All score 1.0. All from the same three-hour session. All zero human code.
Does This Actually Change Anything?
The automation advantage over manual red teaming is empirical at this point. Mulla et al. ran 214k+ attack attempts across 1,674 participants and found automated approaches at 69.5% versus 47.6% for manual. AIRTBench found frontier models solving up to 61% of black-box challenges with efficiency advantages exceeding 5,000× over humans on hard tasks.
But the more interesting shift is what agentic automation does to the audience for red team findings. When every finding arrives pre-tagged against OWASP, MITRE, and NIST frameworks with a PDF export ready for compliance, the results don’t have to go through a translation layer before reaching GRC teams or legal. The security engineer can stay focused on the actual finding; the paperwork handles itself.
There’s also something real in the unified ML/GenAI story. Organizations running image classifiers, tabular risk models, and LLM-based agents all need adversarial evaluation, and right now that means three separate toolchains. This is the first framework I’ve seen that treats both problem spaces as the same underlying problem, because they are.
The limitations are honest: agent reliability depends on the underlying model correctly interpreting objectives, automated scorers hallucinate, the catalog is large but not complete, and there’s no formal comparison of agent strategy selection against expert human baseline.

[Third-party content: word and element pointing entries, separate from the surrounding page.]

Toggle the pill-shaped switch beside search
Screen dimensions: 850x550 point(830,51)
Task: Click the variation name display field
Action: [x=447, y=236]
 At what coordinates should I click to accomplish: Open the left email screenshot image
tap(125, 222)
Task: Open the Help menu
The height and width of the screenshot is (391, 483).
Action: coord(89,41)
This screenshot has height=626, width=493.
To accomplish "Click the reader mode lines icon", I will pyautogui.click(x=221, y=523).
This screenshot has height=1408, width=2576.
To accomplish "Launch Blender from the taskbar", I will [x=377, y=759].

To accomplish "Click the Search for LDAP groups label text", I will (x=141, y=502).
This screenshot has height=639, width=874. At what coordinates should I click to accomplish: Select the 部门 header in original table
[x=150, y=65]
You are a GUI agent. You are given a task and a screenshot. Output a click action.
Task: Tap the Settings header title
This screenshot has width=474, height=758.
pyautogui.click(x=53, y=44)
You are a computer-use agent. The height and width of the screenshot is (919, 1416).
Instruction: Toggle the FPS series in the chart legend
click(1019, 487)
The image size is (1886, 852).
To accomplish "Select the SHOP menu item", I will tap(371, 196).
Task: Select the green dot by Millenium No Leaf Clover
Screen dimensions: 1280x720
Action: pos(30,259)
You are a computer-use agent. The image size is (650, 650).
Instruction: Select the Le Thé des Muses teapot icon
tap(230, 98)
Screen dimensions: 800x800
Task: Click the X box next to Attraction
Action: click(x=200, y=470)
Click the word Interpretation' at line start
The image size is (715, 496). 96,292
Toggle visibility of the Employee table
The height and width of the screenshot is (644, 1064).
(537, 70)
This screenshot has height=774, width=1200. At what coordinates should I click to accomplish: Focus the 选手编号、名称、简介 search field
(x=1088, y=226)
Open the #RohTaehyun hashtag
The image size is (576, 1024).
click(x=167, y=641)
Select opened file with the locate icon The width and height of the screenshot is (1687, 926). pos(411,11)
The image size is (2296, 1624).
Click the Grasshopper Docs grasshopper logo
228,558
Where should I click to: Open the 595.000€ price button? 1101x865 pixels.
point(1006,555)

The 3-hour case study used a constrained scope; a full surface engagement takes longer.
But the core idea is right. You shouldn’t be spending most of your red team time on orchestration. That problem is solved.
References
- Dheekonda, R.S.R., Pearce, W. & Landers, N. (2026). Redefining AI Red Teaming in the Agentic Era: From Weeks to Hours. arXiv:2605.04019.
- Mehrotra, A. et al. (2024). Tree of Attacks: Jailbreaking Black-Box LLMs Automatically. NeurIPS 2024.
- Chao, P. et al. (2023). Jailbreaking Black Box Large Language Models in Twenty Queries. arXiv:2310.08419.
- Russinovich, M., Salem, A. & Eldan, R. (2024). The Crescendo Multi-Turn LLM Jailbreak Attack. arXiv:2404.01833.
- Schwartz, D. et al. (2025). Graph of Attacks with Pruning. arXiv:2501.18638.
- Mulla, R. et al. (2025). The Automation Advantage in AI Red Teaming. arXiv:2504.19855.
- Dawson, A. et al. (2025). AIRTBench: Measuring Autonomous AI Red Teaming Capabilities in Language Models. arXiv:2506.14682.
- Lopez Munoz, G.D. et al. (2024). PyRIT: A Framework for Security Risk Identification and Red Teaming in Generative AI Systems. arXiv:2410.02828.
- Yong, Z.-X., Menghini, C. & Bach, S.H. (2024). Low-Resource Languages Jailbreak GPT-4. arXiv:2310.02446.